Once there, Lona Cohen would have received information allegedly directly from Perseus, and took it to the Soviet consul in New York City, Anatoli Yatskov. This information allegedly included crucial details about the Trinity Test, which was detonated in July 1945.[8]
In the 1950s, Perseus was supposedly under the control of Rudolf Abel.[10]
According to one source, Perseus was supposedly still alive in 1991.[8]
Perseus was also allegedly referred by or identified with the code names of «Mr. X»,[8] «Youngster»,[11] FOGEL,[12] PERS[11][12][13] and «Mlad».[11][14]
This name is also given to a spy at White Sands Missile Range, located further south near Las Cruces, New Mexico.
Alleged confirmations of existence
Vladimir Chikov
In April 1991, KGB colonel and public relations officer Vladimir Chikov published articles in the Russian weekly "The New Times" in which he commented on the existence of a Russian spy who worked in the Manhattan Project under the code name of Perseus, giving details of his recruitment and achievements.[8]

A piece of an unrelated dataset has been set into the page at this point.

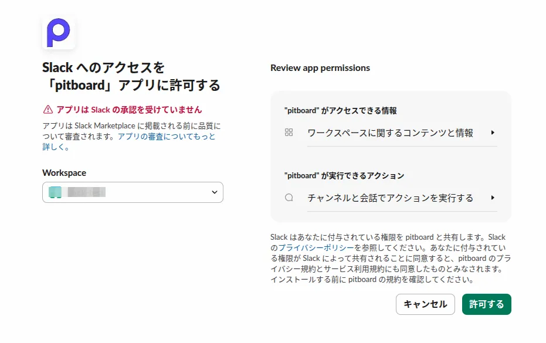Image resolution: width=546 pixels, height=343 pixels.
Task: Click the grid icon beside workspace content permission
Action: (x=289, y=133)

Regarding the information published by Chikov in The New Times, an article in The Washington Post comments:
"There are some contradictions and inconsistencies in Chikov's version of how Perseus was recruited, which make his New Times article a somewhat unreliable source. But unless the Russian intelligence agency is playing a gigantic hoax, there seems little doubt that the Kremlin had such an agent. The latest batch of intelligence documents contains information that could only have come from a scientist with direct access to the innermost secrets of the Manhattan Project."[8]
Anatoli Yatskov
In an interview published in 1992, the former Soviet consul in New York, Anatoli Yatskov, confirmed the existence of Perseus,[8] as an important figure among scientists working on the Manhattan Project.[15]
During his tenure as consul, Yatskov used the pseudonym Anatoly Yakovlev and served as a Soviet intelligence agent, coordinating atomic spies in the United States.[8]
Yatskov gave details about Perseus' recruitment, how he sent information from New Mexico to New York (through Morris Cohen's wife), and confirmed that the Soviet Union received information from both Klaus Fuchs and Perseus.[8]
Morris Cohen and Lona Cohen
In an interview given before his death in 1995, the American-born Soviet spy Morris Cohen confirmed that in addition to Klaus Fuchs, there was a second physicist in the Manhattan Project who worked as a Soviet spy.[4]
The details in Cohen's story coincide with the statements of Colonel Vladimir Chikov a few years earlier, such as the recruitment of people close to the Manhattan Project as spies, the existence (suspected by American intelligence) of an unidentified scientist who collaborated with Soviet intelligence, and the interaction of said scientist with Lona Cohen (Morris Cohen's wife) to transport stolen information.[5]
According to Cohen, by the fall of 1994 there were very few people left in Soviet intelligence ("two or maybe three") who knew the real name of the second spy scientist.[4]
For her part, shortly before her death in 1992, Lona Cohen had a telephone interview with historian Walter Schneir. In that interview, Lona Cohen confirmed that she had made at least one trip between Albuquerque and New York to transport classified information stolen from the United States, but she could not quite remember who she had interviewed with in New Mexico, saying that it was probably a scientist or physicist.[8]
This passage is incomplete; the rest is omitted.